Surgeons successfully inserted a pig kidney into a human patient and watched it start to work. This is reported by the US media. The pig had been genetically engineered so that it was less likely to reject the organ. This represents a major milestone on the way to one day using animal organs for human transplants and thus shortening waiting lists for donor organs.

NYU Langone Health’s surgical team connected the pig kidney to blood vessels outside the body of a brain-dead recipient and then observed her for two days. The patient’s family consented to the experiment before the woman should be withdrawn from life support. The kidney was functioning normally: it was filtering waste and producing urine. During the short observation period, she showed no signs of rejection.

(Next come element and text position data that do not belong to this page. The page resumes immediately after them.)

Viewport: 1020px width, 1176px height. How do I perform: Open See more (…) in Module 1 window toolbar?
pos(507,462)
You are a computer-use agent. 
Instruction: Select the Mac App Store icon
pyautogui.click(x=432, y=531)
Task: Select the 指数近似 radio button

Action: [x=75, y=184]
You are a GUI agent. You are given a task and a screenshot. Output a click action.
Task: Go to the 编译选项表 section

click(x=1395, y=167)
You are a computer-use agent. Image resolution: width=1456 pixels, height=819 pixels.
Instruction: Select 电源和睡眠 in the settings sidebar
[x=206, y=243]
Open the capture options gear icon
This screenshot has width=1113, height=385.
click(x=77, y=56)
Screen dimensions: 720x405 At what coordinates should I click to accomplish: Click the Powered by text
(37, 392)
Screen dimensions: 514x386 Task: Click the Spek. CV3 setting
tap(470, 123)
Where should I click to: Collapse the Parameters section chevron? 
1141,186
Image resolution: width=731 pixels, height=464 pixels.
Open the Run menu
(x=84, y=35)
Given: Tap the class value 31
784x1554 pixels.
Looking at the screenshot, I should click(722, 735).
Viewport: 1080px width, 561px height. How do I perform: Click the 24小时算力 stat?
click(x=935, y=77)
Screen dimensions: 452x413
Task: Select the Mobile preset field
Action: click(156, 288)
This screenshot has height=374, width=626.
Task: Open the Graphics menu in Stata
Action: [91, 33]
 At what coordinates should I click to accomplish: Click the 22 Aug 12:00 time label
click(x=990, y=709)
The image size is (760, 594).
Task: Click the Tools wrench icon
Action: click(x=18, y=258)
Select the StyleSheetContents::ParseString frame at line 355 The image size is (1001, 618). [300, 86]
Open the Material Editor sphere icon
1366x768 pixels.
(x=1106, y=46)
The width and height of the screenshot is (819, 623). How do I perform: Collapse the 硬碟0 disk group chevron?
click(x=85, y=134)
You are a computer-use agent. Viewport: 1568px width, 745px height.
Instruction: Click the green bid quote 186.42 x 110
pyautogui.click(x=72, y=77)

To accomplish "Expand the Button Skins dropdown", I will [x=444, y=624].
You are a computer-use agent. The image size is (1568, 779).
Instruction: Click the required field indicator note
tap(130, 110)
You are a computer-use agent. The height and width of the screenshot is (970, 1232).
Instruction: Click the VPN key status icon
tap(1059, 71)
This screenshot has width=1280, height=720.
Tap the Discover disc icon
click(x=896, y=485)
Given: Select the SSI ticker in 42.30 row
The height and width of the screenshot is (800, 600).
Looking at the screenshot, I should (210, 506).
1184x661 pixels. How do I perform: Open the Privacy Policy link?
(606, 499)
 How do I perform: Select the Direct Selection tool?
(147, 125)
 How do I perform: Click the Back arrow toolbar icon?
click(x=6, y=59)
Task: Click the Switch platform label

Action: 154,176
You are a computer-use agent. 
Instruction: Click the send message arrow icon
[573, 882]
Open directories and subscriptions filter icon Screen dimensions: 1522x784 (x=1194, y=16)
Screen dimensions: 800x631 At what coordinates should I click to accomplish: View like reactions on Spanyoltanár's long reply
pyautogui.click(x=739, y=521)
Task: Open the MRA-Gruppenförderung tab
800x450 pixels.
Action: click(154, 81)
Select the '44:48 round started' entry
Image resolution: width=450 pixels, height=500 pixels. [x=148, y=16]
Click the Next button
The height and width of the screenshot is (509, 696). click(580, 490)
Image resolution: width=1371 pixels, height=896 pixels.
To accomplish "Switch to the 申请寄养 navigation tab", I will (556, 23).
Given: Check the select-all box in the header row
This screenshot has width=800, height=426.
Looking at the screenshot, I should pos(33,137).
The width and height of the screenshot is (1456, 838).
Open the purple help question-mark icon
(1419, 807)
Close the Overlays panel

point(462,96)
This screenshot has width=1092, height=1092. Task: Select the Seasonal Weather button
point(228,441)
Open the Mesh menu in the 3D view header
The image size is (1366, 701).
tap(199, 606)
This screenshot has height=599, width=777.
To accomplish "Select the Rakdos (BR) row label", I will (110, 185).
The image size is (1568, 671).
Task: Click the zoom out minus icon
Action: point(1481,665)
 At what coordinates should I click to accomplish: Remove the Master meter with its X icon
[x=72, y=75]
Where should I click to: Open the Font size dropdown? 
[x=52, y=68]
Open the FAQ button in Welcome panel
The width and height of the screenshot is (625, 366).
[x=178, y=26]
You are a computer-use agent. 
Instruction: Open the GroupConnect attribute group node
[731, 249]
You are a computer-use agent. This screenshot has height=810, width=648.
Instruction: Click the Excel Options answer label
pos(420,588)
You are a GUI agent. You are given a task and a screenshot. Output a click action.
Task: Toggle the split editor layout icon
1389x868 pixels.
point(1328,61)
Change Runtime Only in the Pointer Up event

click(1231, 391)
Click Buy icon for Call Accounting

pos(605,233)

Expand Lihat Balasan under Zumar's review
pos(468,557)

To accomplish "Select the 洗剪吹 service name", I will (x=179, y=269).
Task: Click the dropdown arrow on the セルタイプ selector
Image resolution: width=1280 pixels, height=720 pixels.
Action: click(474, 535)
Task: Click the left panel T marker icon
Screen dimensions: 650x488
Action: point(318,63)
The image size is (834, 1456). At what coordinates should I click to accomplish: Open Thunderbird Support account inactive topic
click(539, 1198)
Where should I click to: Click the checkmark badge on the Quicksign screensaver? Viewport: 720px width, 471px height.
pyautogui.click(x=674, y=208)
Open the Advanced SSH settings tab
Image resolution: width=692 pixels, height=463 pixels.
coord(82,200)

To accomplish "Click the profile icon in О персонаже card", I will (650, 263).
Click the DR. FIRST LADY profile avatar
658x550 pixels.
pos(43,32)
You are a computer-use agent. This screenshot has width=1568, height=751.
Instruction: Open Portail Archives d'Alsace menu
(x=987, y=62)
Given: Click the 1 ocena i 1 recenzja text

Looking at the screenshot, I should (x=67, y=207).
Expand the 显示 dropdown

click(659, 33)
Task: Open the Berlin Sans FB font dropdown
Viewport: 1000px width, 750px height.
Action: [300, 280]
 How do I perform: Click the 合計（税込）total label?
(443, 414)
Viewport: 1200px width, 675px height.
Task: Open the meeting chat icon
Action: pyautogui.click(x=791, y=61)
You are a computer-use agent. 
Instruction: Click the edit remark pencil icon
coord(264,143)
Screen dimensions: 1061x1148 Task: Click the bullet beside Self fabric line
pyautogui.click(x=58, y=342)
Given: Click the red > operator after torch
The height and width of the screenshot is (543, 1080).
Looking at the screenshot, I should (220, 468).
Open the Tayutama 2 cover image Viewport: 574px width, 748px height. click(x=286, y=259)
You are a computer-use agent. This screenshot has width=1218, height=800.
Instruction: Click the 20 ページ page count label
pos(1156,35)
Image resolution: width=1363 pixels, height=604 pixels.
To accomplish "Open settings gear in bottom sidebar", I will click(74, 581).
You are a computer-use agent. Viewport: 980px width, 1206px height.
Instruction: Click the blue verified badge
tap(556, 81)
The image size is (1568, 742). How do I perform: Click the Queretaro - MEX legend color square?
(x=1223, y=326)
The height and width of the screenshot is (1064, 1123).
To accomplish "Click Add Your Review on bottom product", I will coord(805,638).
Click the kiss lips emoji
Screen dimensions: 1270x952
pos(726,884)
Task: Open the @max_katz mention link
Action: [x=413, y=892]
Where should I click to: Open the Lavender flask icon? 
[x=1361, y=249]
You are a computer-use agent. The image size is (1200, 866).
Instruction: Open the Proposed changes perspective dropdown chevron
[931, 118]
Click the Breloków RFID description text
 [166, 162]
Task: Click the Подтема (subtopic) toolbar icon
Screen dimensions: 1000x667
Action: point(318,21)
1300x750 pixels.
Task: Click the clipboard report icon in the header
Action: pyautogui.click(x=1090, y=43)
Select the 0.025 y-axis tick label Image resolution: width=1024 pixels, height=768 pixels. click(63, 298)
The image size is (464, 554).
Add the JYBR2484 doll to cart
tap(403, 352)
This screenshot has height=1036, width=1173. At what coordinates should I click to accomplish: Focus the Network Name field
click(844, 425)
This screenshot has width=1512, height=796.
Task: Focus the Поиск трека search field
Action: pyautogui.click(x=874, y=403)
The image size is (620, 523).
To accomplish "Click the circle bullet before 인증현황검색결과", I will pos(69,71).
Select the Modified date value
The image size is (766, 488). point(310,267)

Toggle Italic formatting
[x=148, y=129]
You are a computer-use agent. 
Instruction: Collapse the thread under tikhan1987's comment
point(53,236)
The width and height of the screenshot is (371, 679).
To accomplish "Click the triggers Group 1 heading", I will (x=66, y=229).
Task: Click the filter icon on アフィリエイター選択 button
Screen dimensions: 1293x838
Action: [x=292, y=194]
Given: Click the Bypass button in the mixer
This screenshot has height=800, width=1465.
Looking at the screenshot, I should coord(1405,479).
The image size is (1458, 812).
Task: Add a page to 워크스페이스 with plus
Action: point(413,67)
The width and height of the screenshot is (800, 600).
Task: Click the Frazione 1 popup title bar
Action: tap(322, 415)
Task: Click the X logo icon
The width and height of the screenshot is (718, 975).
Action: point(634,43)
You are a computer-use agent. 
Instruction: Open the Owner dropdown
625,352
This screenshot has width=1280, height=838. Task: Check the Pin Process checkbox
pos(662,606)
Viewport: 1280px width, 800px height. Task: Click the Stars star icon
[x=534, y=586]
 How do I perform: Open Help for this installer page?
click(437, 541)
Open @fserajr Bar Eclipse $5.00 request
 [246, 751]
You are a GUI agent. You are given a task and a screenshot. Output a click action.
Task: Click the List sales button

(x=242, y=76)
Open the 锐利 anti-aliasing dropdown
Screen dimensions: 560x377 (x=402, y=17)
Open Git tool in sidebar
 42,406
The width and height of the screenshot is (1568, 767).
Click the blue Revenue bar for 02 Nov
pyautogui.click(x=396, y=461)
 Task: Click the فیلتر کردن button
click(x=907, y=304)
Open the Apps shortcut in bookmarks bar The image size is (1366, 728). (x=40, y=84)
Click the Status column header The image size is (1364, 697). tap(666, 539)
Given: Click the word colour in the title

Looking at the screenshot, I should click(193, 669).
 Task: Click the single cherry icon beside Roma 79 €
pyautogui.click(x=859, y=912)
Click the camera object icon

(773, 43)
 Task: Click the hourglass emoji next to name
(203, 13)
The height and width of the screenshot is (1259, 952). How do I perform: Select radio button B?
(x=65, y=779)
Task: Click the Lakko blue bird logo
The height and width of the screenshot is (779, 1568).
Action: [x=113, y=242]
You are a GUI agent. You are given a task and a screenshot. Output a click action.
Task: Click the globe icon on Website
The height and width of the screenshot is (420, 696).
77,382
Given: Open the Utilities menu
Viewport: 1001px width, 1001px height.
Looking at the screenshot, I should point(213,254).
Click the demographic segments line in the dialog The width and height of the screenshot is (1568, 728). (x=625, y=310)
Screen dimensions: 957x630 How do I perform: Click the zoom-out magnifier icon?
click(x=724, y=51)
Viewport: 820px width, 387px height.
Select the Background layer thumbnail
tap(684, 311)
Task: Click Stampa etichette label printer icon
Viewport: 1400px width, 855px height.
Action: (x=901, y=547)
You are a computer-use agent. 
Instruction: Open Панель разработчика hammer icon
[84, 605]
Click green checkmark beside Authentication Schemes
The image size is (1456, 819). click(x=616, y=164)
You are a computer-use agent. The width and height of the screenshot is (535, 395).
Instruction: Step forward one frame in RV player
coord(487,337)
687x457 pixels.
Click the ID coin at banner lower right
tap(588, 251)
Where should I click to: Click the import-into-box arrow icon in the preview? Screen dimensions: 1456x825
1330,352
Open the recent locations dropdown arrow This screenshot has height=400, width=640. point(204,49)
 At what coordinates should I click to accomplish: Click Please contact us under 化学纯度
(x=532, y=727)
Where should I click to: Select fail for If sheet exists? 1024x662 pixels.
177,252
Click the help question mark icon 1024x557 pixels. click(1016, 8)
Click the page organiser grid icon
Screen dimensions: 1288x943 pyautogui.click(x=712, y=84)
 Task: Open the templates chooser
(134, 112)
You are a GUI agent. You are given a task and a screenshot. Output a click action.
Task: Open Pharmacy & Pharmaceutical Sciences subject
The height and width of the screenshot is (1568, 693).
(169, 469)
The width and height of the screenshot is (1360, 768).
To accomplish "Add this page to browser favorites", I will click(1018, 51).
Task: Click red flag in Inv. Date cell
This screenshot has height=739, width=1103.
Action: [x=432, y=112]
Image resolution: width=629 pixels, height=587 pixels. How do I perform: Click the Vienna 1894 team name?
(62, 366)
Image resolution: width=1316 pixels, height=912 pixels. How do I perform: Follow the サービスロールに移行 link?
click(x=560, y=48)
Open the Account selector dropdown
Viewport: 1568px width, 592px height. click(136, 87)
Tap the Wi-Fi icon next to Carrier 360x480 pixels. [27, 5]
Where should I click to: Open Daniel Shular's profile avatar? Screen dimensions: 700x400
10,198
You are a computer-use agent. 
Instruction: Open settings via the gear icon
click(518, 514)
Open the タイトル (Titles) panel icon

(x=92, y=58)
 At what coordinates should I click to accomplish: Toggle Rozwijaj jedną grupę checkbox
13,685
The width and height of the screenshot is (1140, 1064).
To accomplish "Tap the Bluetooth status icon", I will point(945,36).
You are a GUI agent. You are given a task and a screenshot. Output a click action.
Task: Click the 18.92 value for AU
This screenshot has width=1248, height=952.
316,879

The study was conducted last month. Publication in a journal and peer review are pending, reports the New York Times. But outside experts say the experiment represents a big step forward. “There is no doubt that this is a most significant breakthrough,” says Darren K. Griffin, Professor of Genetics at the University of Kent, UK. “The research team has been careful, using a brain death patient, bandaging the kidney outside the body and monitoring it for a limited time, so there is still a long way to go and there is still a lot to discover,” added he added.

Dr. Dorry Segev, professor of transplant surgery at the Johns Hopkins School of Medicine, who was not involved in the research, thinks the study is a “big, big deal,” as he opposed the New York Times said. However, he added, “We need to know more about the organ’s longevity.”

In recent years, research has increasingly focused on pigs as the most promising avenue for addressing organ deficiency, but there have been a number of obstacles, most notably the fact that a sugar in pig cells induces an aggressive rejection response in humans.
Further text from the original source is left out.